The aim of this study was to investigate the effects of the antidiuretic hormone arginine vasopressin (AVP), which is released in vivo during dehydration and hypovolemia to prevent further water loss, on the activity of neurons in the subfornical organ (SFO). The SFO is a brain structure with an open blood-brain barrier and is critically involved in angiotensin II (ANG II)-dependent water intake. SFO neurons were recorded extracellularly in tissue slices of the rat brain and were tested for responsiveness to AVP and ANG II. About one-half of 159 neurons tested with an AVP concentration of 10(-6) M in the superfusion medium were responsive, and approximately equal proportions were excited and inhibited. Neurons exhibiting the different response types did not differ from each other with respect to spontaneous discharge rate, latency, and duration of the response. Excitatory and inhibitory responses to AVP were dose dependent and reversible, and their threshold concentrations (10(-8) to 10(-9) M) were similar. Superfusion with a medium low in Ca2+ and high in Mg2+ showed that the excitatory effect is most likely direct, whereas the inhibitory effect largely depends on inhibitory synaptic interaction.

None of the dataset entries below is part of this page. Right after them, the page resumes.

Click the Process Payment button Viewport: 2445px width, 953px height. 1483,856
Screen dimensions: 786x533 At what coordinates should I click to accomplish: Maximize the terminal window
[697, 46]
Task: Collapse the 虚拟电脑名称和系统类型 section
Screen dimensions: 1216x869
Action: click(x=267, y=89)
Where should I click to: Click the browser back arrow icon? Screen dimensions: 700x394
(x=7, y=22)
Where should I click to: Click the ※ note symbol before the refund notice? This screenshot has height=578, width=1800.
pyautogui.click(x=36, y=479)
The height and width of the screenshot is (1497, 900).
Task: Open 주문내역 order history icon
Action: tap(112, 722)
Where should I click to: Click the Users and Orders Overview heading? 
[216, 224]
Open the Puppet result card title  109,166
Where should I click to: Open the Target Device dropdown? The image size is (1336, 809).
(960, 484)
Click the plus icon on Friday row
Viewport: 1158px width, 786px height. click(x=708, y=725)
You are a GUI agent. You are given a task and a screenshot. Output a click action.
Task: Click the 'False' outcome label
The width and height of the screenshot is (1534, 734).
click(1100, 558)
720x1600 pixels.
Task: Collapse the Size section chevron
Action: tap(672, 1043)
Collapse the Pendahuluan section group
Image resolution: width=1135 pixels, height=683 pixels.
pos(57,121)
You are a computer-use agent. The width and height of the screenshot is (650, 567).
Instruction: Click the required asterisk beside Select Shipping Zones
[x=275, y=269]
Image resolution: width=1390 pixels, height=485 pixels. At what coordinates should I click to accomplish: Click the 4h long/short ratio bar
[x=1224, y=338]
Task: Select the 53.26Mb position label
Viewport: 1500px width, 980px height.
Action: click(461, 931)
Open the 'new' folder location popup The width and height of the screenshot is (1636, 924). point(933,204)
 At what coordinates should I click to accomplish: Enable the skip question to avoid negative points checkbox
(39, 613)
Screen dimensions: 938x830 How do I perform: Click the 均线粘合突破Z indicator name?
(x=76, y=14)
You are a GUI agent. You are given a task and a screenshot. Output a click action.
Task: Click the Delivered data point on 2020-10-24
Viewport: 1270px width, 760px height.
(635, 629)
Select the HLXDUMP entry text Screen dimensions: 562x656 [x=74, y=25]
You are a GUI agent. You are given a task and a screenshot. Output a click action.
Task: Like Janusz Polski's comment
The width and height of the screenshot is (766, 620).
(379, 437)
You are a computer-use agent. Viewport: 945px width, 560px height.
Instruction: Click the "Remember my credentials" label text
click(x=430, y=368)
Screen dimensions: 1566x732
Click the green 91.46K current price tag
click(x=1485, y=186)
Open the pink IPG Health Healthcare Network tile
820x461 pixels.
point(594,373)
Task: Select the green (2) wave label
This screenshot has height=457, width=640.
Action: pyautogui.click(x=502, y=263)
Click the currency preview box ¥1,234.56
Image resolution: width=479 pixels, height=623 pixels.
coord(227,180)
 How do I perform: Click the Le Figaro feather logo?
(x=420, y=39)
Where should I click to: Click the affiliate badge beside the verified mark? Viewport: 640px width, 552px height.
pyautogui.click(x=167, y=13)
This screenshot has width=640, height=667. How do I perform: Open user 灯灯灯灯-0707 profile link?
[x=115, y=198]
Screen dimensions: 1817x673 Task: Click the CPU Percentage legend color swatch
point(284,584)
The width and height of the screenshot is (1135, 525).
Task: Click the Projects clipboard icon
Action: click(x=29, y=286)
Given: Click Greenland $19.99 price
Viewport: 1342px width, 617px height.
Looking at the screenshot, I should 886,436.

About one-half of the SFO neurons excited by ANG II (10(-7) M) were responsive to AVP (10(-6) M), and equal proportions were inhibited and excited. Both excitatory and inhibitory AVP actions were blocked by the V-1-receptor antagonist, Manning compound, and neurons responsive to AVP did not respond to the V-2-receptor agonist [deamino-Cys(1),D-Arg(8)]vasopressin. It is concluded that AVP, probably released from synaptic terminals, may increase or decrease the activity of neurons in the SFO, many of which are activated by ANG II. In contrast to previous experiments on ducks, in which the exclusively excitatory effect of the avian antidiuretic hormone arginine vasotocin on ANG II-sensitive SFO neurons correlates well with the dipsogenic effect of both peptides, a greater functional heterogeneity exists among AVP-responsive neurons in the rat SFO.